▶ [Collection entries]
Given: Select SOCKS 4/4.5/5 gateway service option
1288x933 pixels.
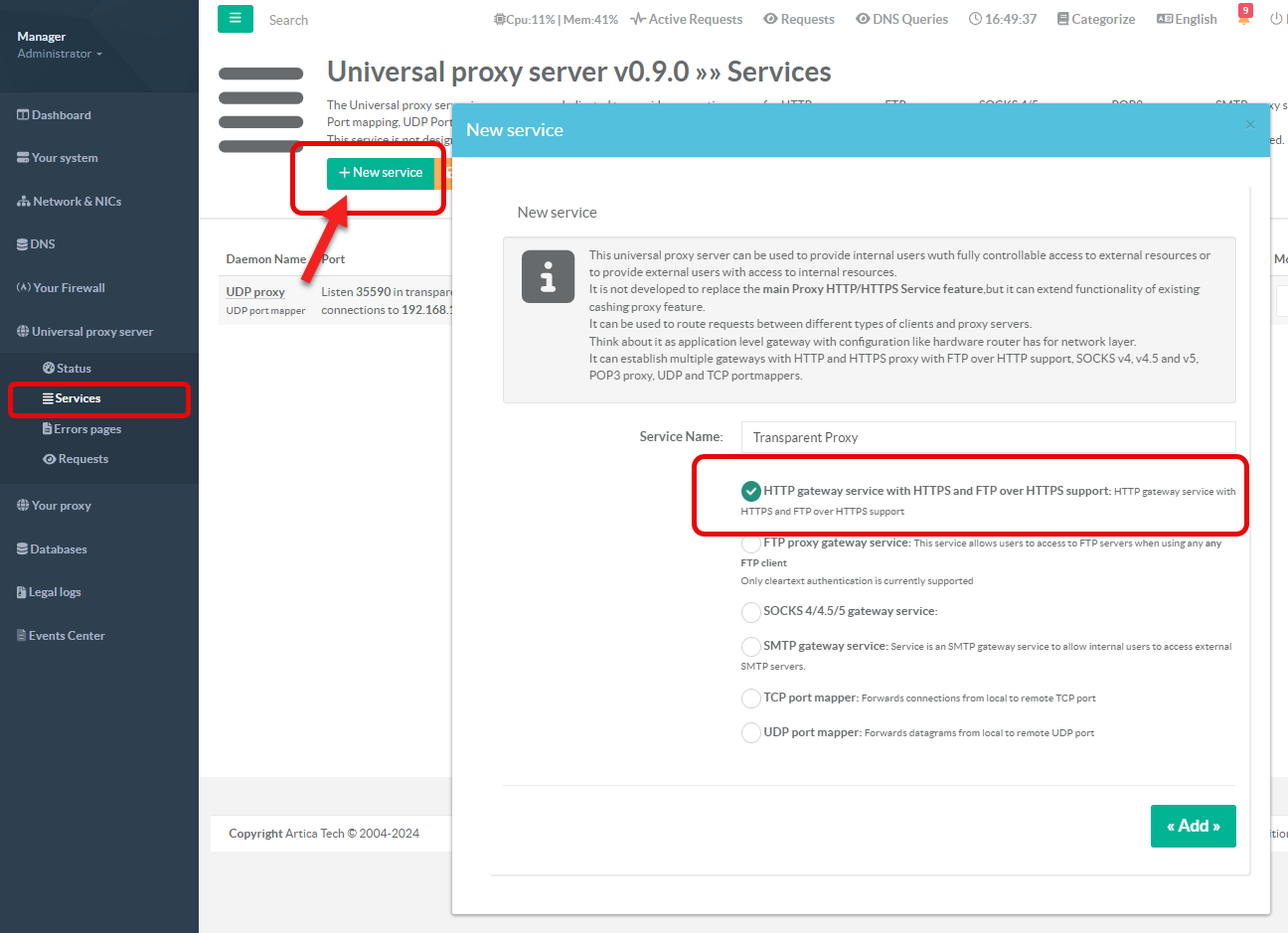Looking at the screenshot, I should 751,611.
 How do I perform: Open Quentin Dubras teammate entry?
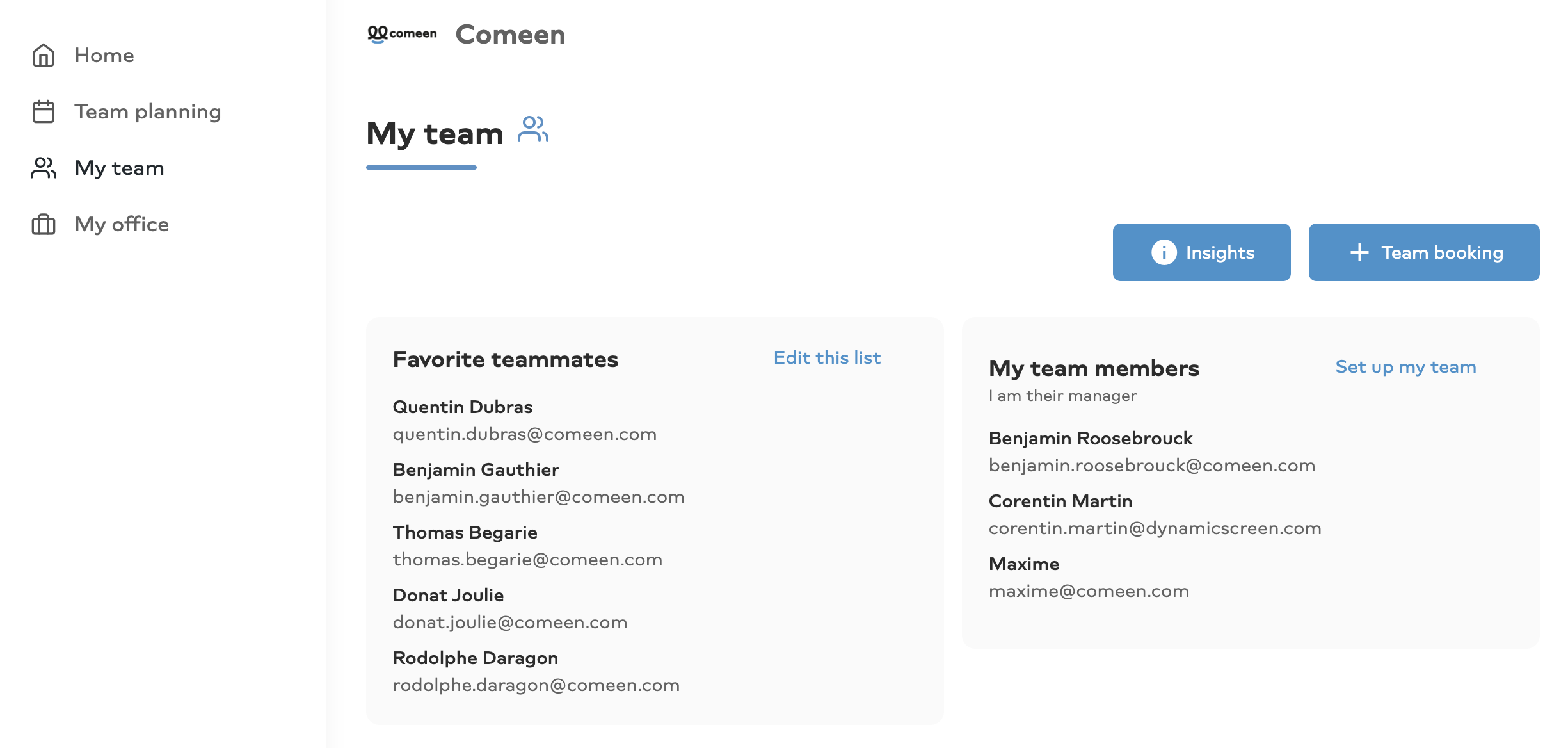click(525, 420)
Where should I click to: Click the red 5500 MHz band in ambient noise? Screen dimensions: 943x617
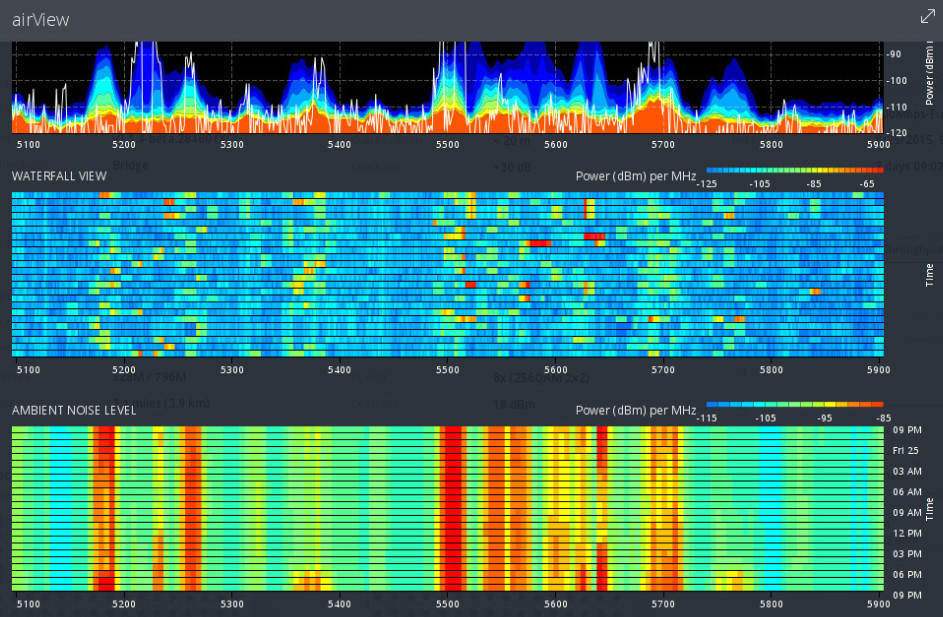452,505
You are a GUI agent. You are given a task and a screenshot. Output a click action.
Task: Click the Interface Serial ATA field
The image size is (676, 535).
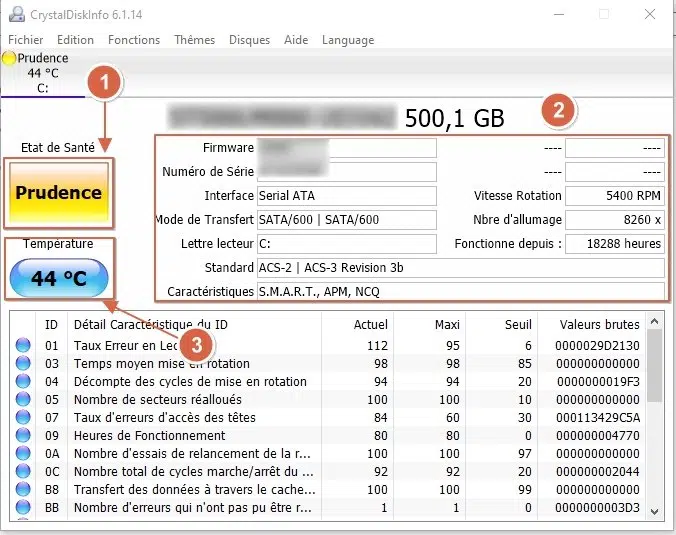[x=346, y=196]
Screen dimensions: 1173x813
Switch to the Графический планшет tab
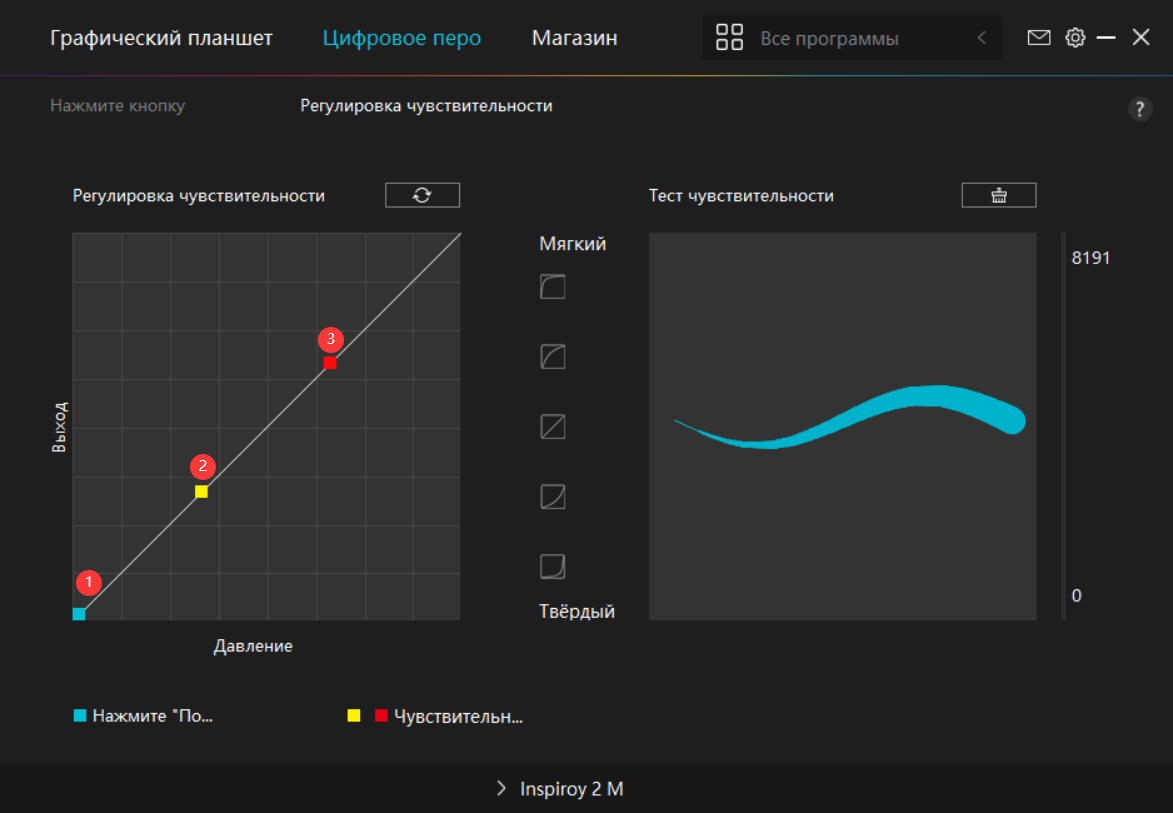pyautogui.click(x=161, y=38)
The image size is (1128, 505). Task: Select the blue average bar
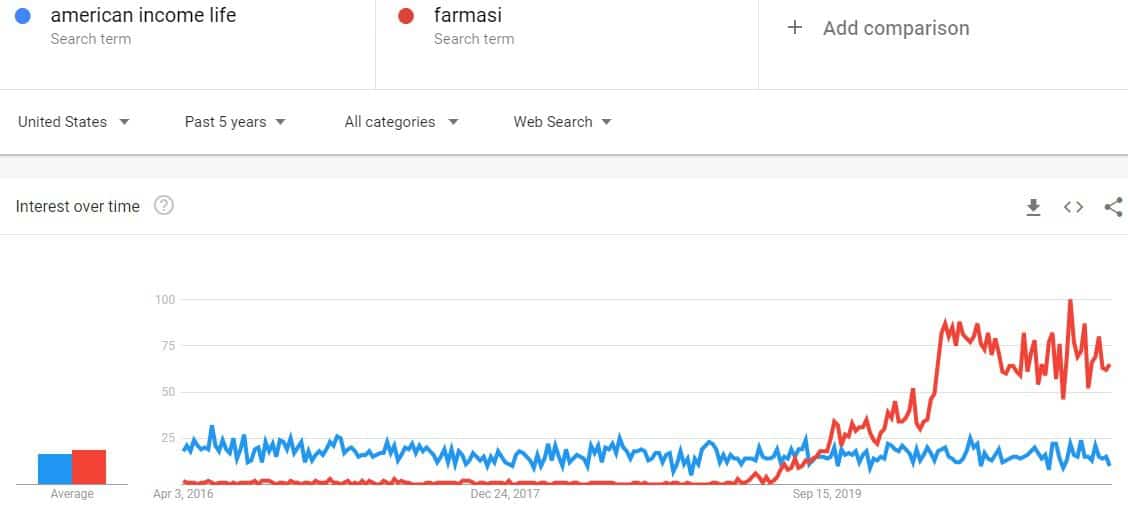pyautogui.click(x=55, y=469)
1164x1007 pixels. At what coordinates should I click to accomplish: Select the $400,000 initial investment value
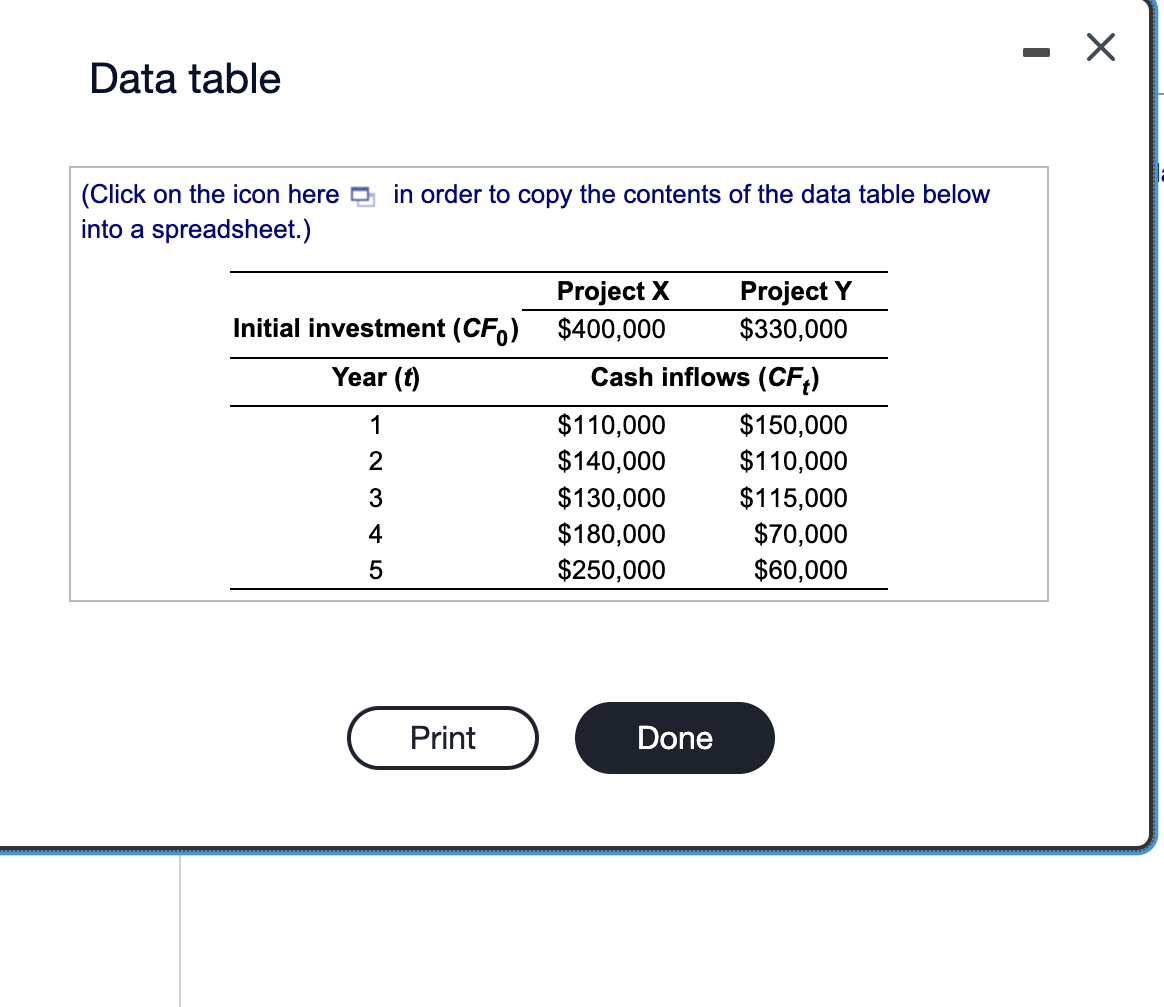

▶ [The task]
Would you please repeat the entries above verbatim, excluding each picture?

▶ [Answer section]
Given: Select SOCKS 4/4.5/5 gateway service option
1288x933 pixels.
Looking at the screenshot, I should 751,611.
 How do I perform: Open Quentin Dubras teammate entry?
click(525, 420)
Where should I click to: Click the red 5500 MHz band in ambient noise? Screen dimensions: 943x617
452,505
You are a GUI agent. You are given a task and a screenshot. Output a click action.
Task: Click the Interface Serial ATA field
The image size is (676, 535).
[x=346, y=196]
Screen dimensions: 1173x813
Switch to the Графический планшет tab
pyautogui.click(x=161, y=38)
The image size is (1128, 505). Task: Select the blue average bar
pyautogui.click(x=55, y=469)
1164x1007 pixels. At what coordinates should I click to accomplish: Select the $400,000 initial investment value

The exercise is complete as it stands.